Good COP, Good COP – The Paris Agreement

January 14, 2016 Categories: Investment, Investment Strategy


Last month’s UN Climate Summit in Paris, COP21, produced an agreement that exceeded most expectations.

Now that investors, with many others, have helped governments to act, it seems likely that investors themselves will be expected to play their part in addressing climate change. What does that mean? It will mean increasing the flow of finance for renewables, introducing low carbon investment strategies, considering the advantages of green bonds, and collective engagement with companies through the exercise of share ownership rights (e.g. the BP and Shell AGM Shareholder Resolutions in 2015).

So, the world’s press have heralded the Paris Agreement as historic. Laurent Fabius has been lauded for his diplomatic skills. The aspirations of some countries have collided with the realities of others. Yet the collective political will is impressive. What did two weeks of negotiation, preceded by several years of work behind the scenes, achieve? The Paris Agreement, involving 195 countries, sets out commitments to:

    • keep global temperatures “well below” 2.0C above pre-industrial levels, and endeavour to limit them further, to 1.5C above
    • limit the amount of greenhouse gases emitted by human activity to the same levels that trees, soil and oceans can absorb naturally, beginning between 2050 and 2100
    • review each country’s contribution to cutting emissions every five years, so collectively they scale up to the challenge
    • deliver significant financing by rich nations to help poorer nations adapt to climate change

What conclusions can we draw? Firstly, climate change is firmly on the agenda of governments. The Paris Agreement provides a clear signal for investors, companies, governments and civil society that the transition to a low carbon economy is inevitable. Many years after the Kyoto Protocol, and six years after the disastrous Copenhagen COP15, governments have come together to start tackling climate change. Is there more to do? Indeed. Governments will need to scale up their ambition, and deliver on their commitments. Governments need to provide the framework for the private sector to move forward and take advantage of the opportunities which will arise. Will all this take a long time? Yes.

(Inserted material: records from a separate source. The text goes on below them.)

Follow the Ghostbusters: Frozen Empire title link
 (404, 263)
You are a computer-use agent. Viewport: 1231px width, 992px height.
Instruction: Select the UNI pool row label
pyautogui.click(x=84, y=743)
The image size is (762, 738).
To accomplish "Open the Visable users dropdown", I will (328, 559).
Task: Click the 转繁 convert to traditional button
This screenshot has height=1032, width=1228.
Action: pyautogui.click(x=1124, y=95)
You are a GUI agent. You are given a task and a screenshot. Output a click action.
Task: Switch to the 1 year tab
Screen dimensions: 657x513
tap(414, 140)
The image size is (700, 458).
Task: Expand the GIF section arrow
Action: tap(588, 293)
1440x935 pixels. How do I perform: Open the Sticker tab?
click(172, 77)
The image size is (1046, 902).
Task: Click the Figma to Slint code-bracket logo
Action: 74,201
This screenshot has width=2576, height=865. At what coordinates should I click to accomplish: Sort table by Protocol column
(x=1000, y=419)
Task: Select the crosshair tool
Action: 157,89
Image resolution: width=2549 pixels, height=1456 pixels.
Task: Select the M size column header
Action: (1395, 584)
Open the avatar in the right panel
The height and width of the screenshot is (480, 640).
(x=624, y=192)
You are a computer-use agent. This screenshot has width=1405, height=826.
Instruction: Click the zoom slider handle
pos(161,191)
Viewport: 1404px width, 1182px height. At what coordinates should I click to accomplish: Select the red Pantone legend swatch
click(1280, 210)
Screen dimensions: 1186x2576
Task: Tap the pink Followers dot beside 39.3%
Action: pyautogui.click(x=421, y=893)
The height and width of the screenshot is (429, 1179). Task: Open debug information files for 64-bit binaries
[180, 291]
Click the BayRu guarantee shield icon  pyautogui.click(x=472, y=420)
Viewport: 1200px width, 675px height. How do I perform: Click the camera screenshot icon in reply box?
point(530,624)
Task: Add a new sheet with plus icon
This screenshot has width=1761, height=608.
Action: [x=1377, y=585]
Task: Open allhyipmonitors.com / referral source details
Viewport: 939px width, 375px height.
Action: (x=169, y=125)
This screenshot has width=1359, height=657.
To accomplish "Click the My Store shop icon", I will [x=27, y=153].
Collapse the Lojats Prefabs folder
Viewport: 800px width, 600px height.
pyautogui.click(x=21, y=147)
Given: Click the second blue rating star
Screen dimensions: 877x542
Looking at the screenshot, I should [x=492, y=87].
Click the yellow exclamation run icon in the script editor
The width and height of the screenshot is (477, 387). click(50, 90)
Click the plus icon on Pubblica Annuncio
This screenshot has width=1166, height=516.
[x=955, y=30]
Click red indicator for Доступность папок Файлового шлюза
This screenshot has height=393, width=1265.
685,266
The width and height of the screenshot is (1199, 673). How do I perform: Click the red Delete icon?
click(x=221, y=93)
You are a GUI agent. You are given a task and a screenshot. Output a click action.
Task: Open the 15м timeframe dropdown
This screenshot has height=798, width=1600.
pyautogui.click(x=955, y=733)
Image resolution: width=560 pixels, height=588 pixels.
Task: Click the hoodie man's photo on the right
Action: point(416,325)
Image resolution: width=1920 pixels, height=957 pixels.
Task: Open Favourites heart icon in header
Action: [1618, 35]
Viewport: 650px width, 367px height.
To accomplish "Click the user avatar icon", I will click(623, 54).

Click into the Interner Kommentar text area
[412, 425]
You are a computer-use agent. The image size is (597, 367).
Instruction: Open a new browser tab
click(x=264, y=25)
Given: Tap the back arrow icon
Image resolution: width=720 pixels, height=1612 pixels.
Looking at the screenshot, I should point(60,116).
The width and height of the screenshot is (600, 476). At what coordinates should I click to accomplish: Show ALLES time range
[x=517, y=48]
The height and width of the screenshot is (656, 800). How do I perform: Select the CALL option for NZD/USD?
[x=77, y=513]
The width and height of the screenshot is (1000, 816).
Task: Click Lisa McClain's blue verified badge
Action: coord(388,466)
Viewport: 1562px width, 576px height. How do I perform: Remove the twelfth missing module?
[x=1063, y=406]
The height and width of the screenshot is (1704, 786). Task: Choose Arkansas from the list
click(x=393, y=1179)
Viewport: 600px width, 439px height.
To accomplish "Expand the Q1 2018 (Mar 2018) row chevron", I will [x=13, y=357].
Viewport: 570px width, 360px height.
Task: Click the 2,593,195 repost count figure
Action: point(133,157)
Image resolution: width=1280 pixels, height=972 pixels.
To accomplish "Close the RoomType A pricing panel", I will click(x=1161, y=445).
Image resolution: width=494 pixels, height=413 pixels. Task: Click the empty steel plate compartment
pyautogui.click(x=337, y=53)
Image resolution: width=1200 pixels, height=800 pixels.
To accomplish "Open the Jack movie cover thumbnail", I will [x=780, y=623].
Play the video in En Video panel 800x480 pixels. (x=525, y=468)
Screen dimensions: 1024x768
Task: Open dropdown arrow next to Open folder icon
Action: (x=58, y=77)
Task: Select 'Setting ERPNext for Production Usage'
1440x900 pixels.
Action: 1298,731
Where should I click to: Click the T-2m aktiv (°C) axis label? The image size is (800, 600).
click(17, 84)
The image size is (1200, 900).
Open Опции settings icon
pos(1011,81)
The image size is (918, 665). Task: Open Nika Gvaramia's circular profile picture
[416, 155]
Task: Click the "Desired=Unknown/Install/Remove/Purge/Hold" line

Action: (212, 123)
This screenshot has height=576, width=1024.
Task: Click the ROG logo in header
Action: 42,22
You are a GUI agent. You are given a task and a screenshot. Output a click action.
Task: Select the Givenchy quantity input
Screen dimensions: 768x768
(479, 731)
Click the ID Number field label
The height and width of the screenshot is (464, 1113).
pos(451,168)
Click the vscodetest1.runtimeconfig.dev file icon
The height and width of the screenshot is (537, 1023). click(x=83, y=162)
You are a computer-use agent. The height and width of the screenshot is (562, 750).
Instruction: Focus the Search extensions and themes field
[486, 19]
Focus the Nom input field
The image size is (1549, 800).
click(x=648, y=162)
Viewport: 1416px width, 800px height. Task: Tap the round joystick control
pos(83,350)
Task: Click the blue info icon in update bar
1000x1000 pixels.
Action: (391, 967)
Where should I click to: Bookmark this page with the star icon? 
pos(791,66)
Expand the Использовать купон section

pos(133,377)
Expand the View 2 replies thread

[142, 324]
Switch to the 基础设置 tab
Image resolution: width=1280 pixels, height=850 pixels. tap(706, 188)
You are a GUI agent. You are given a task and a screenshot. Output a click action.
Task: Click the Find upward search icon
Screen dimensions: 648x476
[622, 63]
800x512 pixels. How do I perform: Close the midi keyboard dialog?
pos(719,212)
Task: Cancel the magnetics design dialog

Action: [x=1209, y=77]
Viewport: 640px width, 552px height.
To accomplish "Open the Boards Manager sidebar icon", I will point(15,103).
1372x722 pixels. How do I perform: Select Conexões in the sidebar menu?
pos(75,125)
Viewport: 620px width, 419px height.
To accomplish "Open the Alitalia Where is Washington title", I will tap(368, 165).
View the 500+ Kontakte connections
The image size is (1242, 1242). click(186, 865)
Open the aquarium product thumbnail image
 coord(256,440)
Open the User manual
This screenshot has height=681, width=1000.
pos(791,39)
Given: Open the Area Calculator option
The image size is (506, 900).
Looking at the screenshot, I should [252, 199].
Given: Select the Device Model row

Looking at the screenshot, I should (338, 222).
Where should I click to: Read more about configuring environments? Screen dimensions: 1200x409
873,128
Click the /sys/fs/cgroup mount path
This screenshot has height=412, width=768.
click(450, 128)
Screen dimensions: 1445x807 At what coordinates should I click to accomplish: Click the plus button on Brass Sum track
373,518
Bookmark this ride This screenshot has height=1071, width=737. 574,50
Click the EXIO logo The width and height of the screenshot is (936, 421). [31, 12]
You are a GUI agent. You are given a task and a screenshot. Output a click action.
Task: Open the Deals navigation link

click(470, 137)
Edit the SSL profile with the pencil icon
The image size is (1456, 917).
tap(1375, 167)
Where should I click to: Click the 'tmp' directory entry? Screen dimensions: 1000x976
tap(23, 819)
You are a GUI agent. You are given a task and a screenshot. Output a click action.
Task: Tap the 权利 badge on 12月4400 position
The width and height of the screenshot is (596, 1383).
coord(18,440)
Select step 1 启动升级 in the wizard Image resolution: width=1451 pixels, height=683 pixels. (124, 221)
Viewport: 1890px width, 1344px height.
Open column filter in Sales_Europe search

Secondly, regulators are beginning to move. Following BoE Governor Mark Carney’s Lloyds speech, he has used his role as chair of the Financial Stability Board to make recommendations to the G20. So we now have the Task Force on Climate-related Financial Disclosures, with Carney announcing in Paris that it’s to be chaired by Michael Bloomberg. Whilst this work is likely to focus on corporate disclosure, we should note that one UK pension fund has recently published an investment policy which states: “Our objective is to ensure that our Fund’s investment portfolio and processes are compatible with keeping the global average temperature increase to remain below 2°C relative to pre-industrial levels”. They may be the first, but they won’t be the last.

So investors will play their part, and be expected to do so. For example, a Russell Investment’s client recently funded a low carbon global equity portfolio. We expect increased interest in this area in 2016. In support of this, Russell Investments recently became a member of IIGCC, the Institutional Investors Group on Climate Change.

So a historic COP21, a strong signal by governments, and a Paris Agreement that will resonate down the years!